Each line of the data below from the one holding "[Guerre: Usa in" to the one holding "giampiero.gramaglia@gmail.com (285, 2468)", inclusive, is to be reproduced exactly; no other line belongs in the answer.
=====
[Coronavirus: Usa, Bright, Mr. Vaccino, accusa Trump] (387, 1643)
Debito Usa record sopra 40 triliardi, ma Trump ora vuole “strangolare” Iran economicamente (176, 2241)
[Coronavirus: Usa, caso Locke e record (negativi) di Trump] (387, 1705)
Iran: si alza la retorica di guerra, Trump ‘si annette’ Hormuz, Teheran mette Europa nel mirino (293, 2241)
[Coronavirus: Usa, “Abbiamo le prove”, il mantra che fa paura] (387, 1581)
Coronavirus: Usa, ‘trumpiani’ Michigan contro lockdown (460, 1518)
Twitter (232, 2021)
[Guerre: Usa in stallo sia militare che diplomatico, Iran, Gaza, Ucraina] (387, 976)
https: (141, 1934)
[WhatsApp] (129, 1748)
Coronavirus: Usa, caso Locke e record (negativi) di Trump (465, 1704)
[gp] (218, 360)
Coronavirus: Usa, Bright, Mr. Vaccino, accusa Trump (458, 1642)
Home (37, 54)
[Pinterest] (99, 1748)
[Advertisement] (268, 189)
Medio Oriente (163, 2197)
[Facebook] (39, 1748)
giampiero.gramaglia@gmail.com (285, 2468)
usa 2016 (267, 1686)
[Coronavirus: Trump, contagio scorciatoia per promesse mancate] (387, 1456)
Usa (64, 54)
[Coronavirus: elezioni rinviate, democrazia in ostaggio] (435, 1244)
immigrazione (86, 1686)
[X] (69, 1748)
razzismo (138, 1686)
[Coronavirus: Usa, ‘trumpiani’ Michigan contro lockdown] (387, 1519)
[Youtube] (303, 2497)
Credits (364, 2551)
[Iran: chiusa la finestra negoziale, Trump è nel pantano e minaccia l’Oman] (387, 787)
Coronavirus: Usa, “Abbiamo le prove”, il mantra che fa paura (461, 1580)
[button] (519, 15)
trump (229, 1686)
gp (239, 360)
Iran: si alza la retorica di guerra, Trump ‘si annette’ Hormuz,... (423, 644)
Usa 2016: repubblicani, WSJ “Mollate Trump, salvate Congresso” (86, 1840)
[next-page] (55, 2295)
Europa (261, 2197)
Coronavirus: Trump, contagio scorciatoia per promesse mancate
=====
**ANSWER BELOW:**
[Guerre: Usa in stallo sia militare che diplomatico, Iran, Gaza, Ucraina] (387, 976)
https: (141, 1934)
[WhatsApp] (129, 1748)
Coronavirus: Usa, caso Locke e record (negativi) di Trump (465, 1704)
[gp] (218, 360)
Coronavirus: Usa, Bright, Mr. Vaccino, accusa Trump (458, 1642)
Home (37, 54)
[Pinterest] (99, 1748)
[Advertisement] (268, 189)
Medio Oriente (163, 2197)
[Facebook] (39, 1748)
giampiero.gramaglia@gmail.com (285, 2468)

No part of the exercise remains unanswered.